Add fix for a related problem that still caused unwind failures on SystemZ.

The ResolveSymbolContextForAddress sometimes returns a "symbol" with empty
name. This turns out to be an ELF section symbol. Now, usually those get type
eSymbolTypeInvalid. However, there is code in ObjectFileELF::ParseSymbols
that tries to change the type of invalid symbols to eSymbolTypeCode or
eSymbolTypeData if the symbol lies within the code or data section.

Unfortunately, this check also hits the symbol for the code section
itself, which is then marked as eSymbolTypeCode. While the size of
the section symbol is 0 according to the ELF file, LLDB considers
this size invalid and attempts to figure out the "correct" size.
Depending on how this goes, we may end up with a symbol that overlays
part of the code section, even outside areas covered by real function
symbols.

Therefore, if we call ResolveSymbolContextForAddress with PC pointing
beyond the end of a function, we may get this bogus section symbol.
This again means InitializeNonZerothFrame thinks we have a valid PC,
but then we don't find any unwind info for it.

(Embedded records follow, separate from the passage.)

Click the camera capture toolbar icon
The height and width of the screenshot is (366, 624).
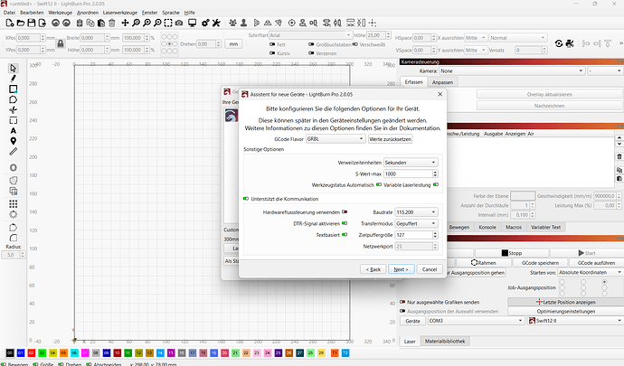pos(179,21)
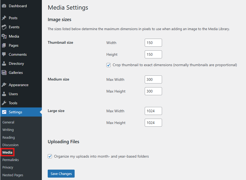Open the Nested Pages settings link

click(13, 175)
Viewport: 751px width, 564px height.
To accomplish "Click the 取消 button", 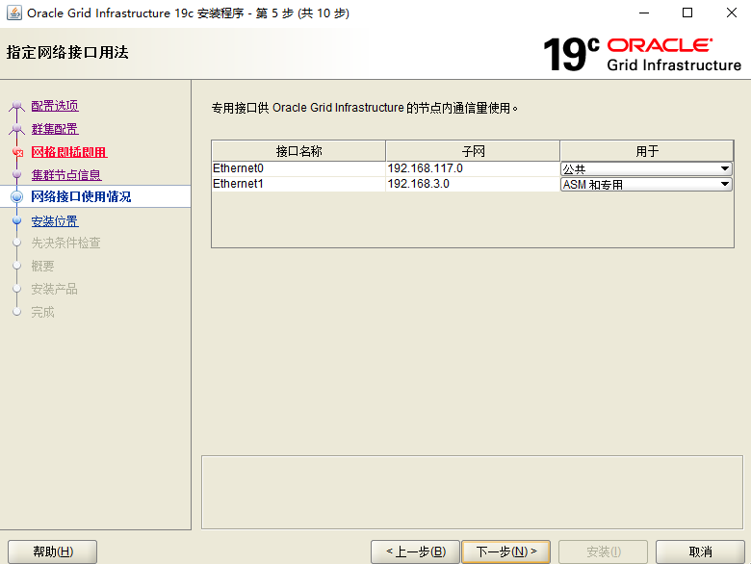I will (x=700, y=551).
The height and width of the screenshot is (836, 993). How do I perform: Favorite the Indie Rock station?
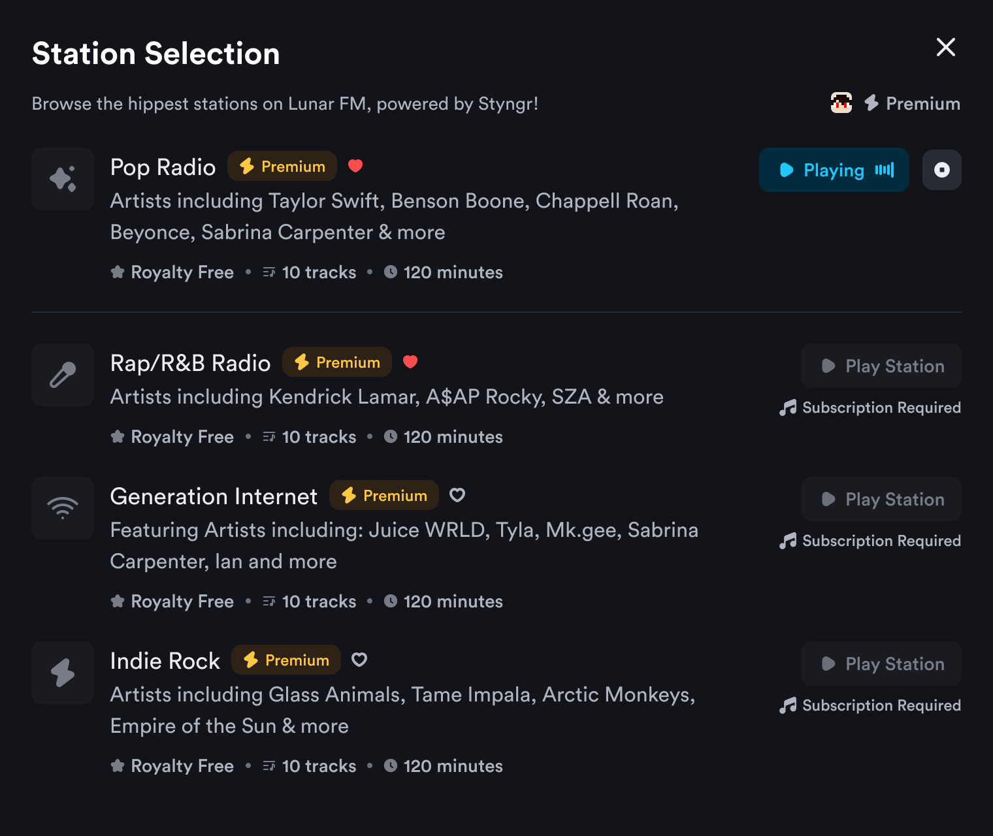pyautogui.click(x=359, y=660)
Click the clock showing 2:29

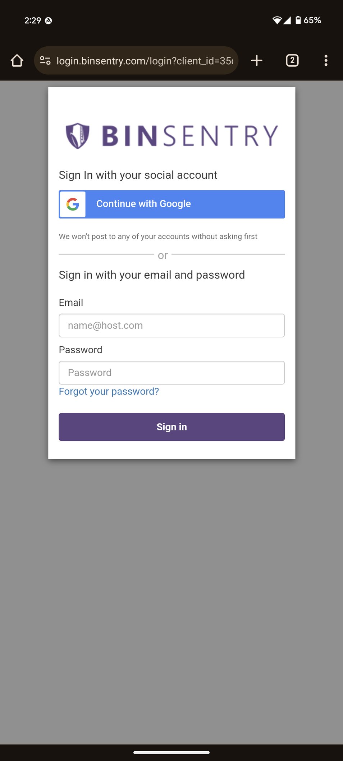pyautogui.click(x=33, y=20)
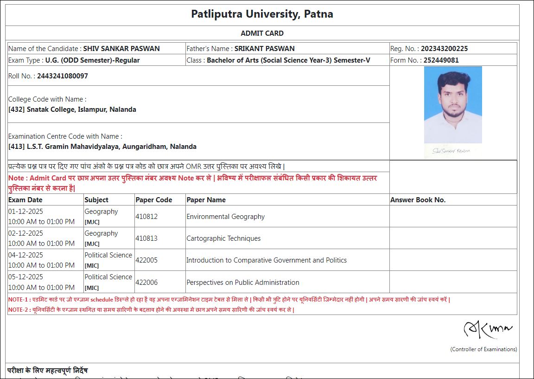Click the Snatak College, Islampur college name
534x379 pixels.
pos(72,110)
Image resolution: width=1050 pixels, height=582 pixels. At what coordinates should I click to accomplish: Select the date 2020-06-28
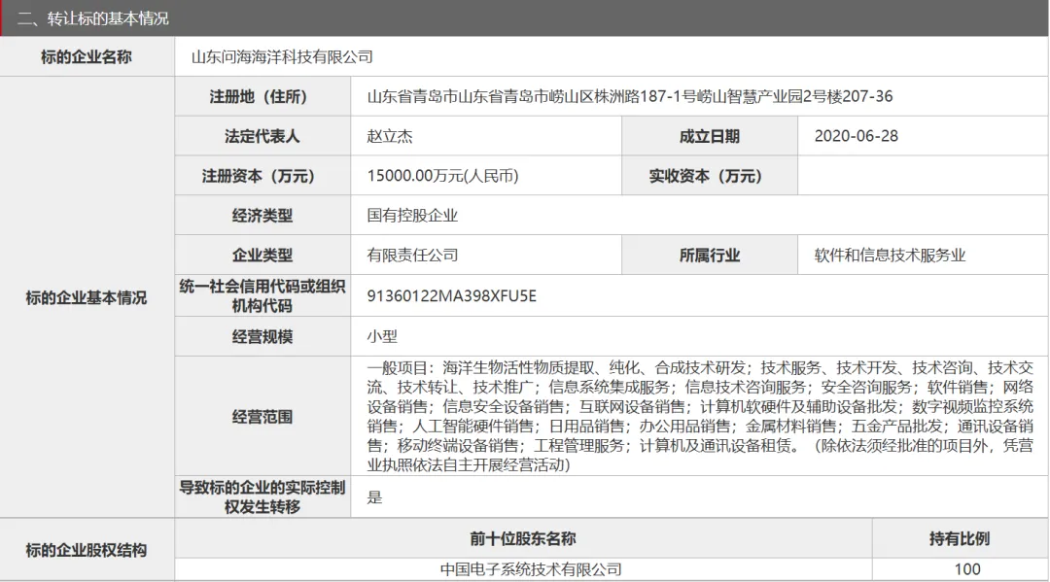click(x=856, y=136)
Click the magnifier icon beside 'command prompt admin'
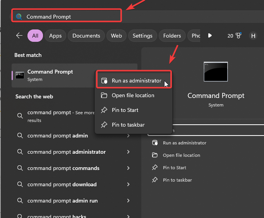 20,136
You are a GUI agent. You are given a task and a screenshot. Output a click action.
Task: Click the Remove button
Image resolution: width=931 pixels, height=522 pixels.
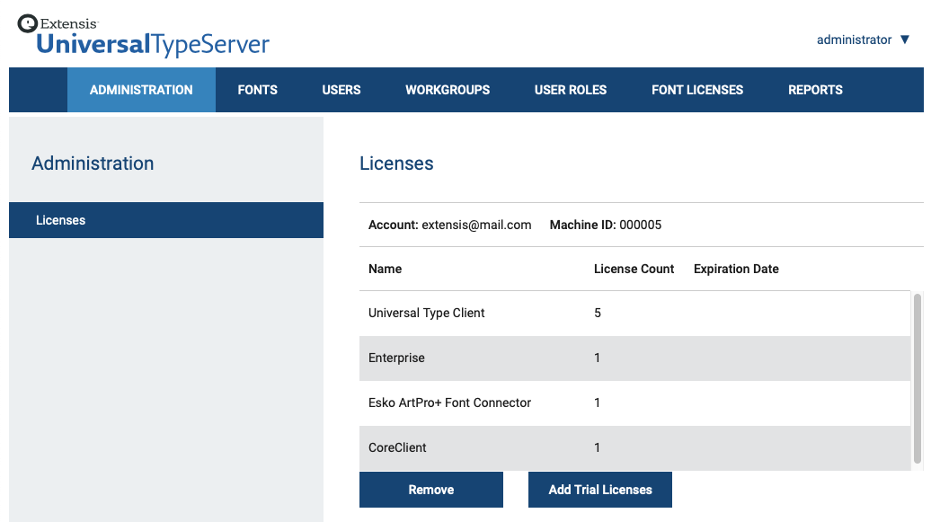click(x=430, y=490)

The fix for this problem seems to me to simply always leave ELF section
symbols as type eSymbolTypeInvalid.

clayborg accepted this revision.Apr 15 2016, 3:07 PM
clayborg edited edge metadata.

I am OK with this, but Jason Molenda needs to be OK as well. Seems like we should have a function on the right object that would return the PC that we should use when looking up symbols for a given stack frame so we don't mess this up at any point.

This revision is now accepted and ready to land.Apr 15 2016, 3:07 PM
jasonmolenda accepted this revision.Apr 19 2016, 8:40 PM
jasonmolenda edited edge metadata.

Hi Ulrich, sorry for the delayed reply, I wanted to look at this function again.

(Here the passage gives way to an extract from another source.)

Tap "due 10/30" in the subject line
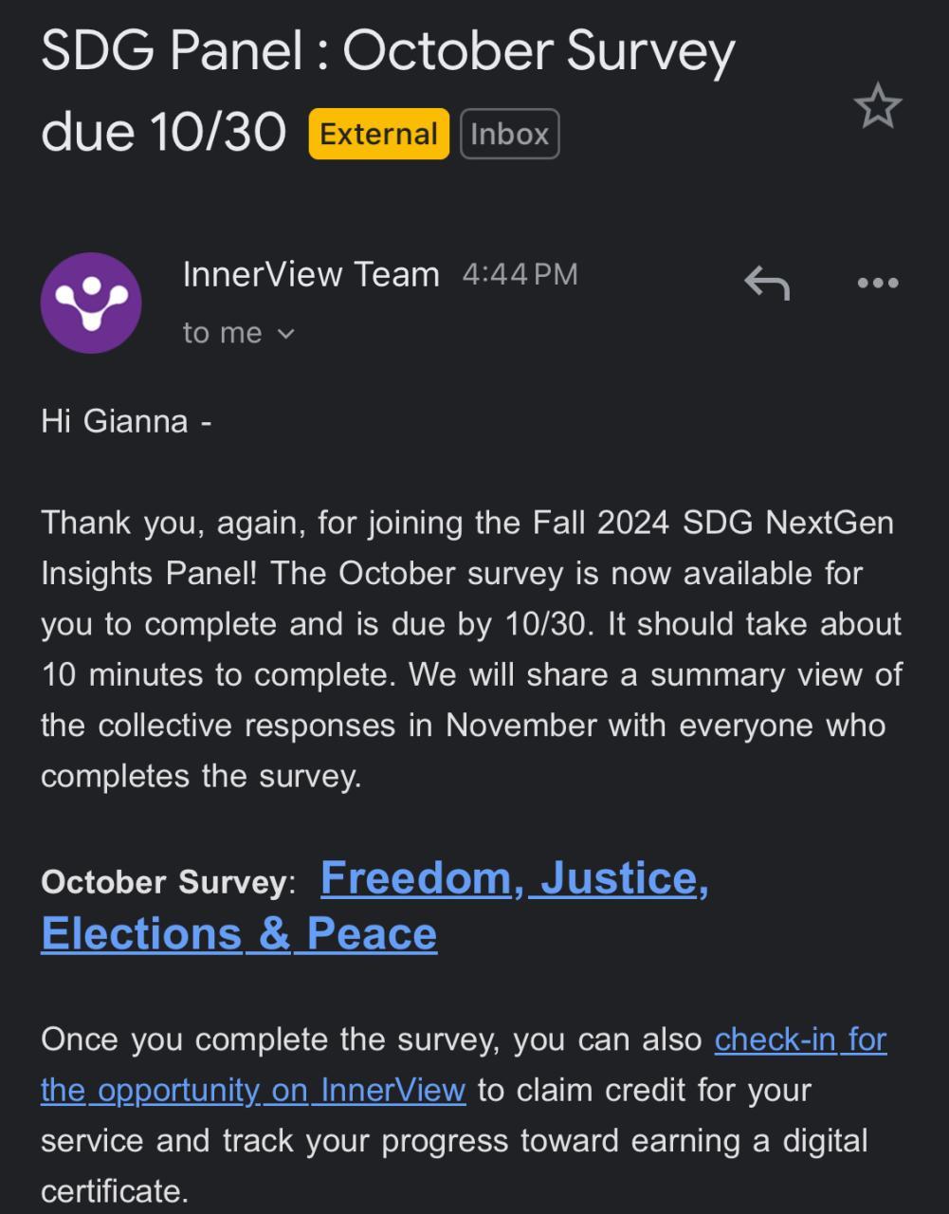Viewport: 949px width, 1214px height. (163, 131)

This function has gone through some modifications over its lifetime. As you correctly point out, we're doing this back-up-by-one thing in two places and that's not needed.

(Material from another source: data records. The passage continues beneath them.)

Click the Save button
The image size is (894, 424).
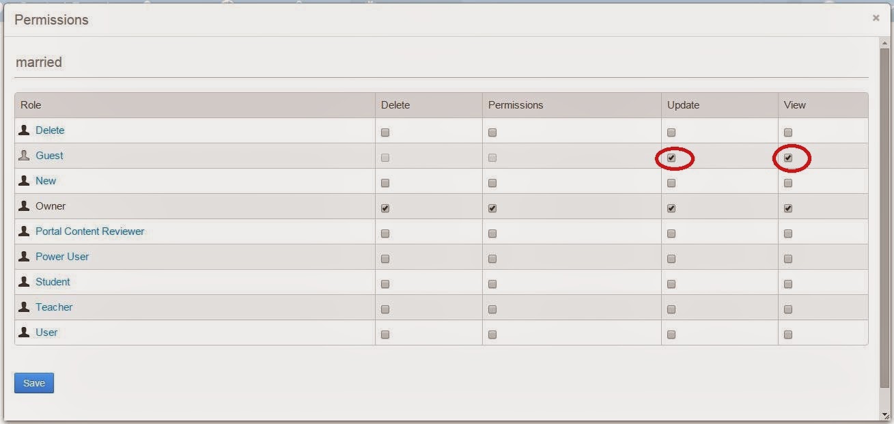coord(33,382)
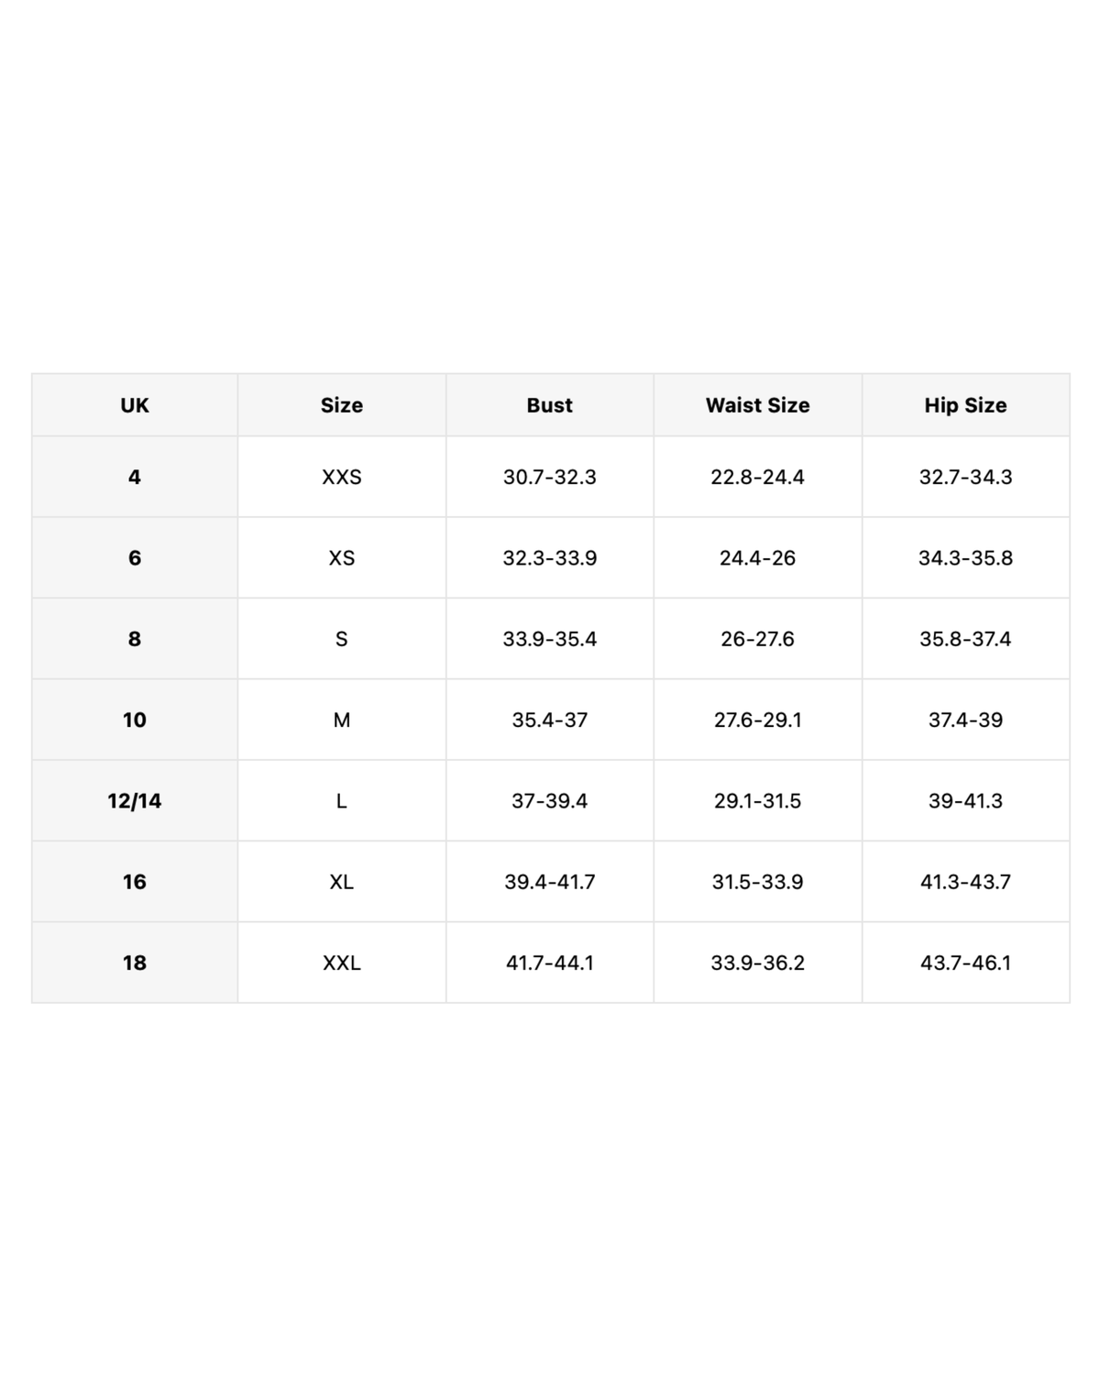Click waist value 26-27.6
This screenshot has width=1100, height=1375.
click(x=758, y=639)
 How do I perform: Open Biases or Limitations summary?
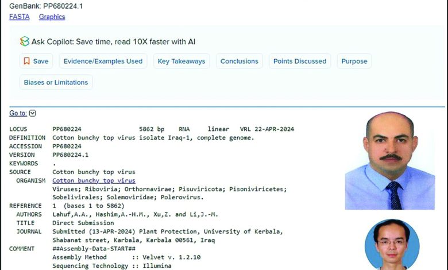[x=56, y=82]
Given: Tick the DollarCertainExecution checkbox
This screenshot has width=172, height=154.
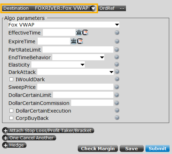Looking at the screenshot, I should point(11,111).
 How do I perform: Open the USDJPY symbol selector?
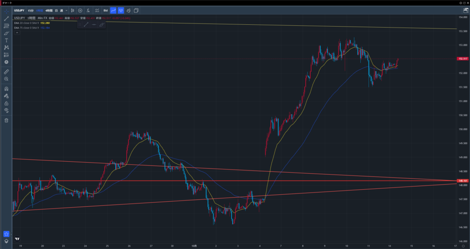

I think you should remove the resolve_tail_call_address argument altogether around line 473 - take out the variable, the comment, everything. Module::ResolveSymbolContextForAddress defaults this argument to 'false' if it isn't provided.

Please commit when you're ready, the details of this are up to you.

tberghammer accepted this revision.Apr 20 2016, 3:28 AM
tberghammer edited edge metadata.

I think having an explicit value for resolve_tail_call_address with a comment is valuable (not sure how much details we need in the comment) so when the next person looking into related unwinding issue he/she will know that changing resolve_tail_call_address to true is a bad idea (even if it fixes the problem they are debugging) and will break some usecase

This revision was automatically updated to reflect the committed changes.

Given Tamas' update, I've now checked in the original version, including comment. If you do want me to take out the comment after all, please let me know and I'll do so.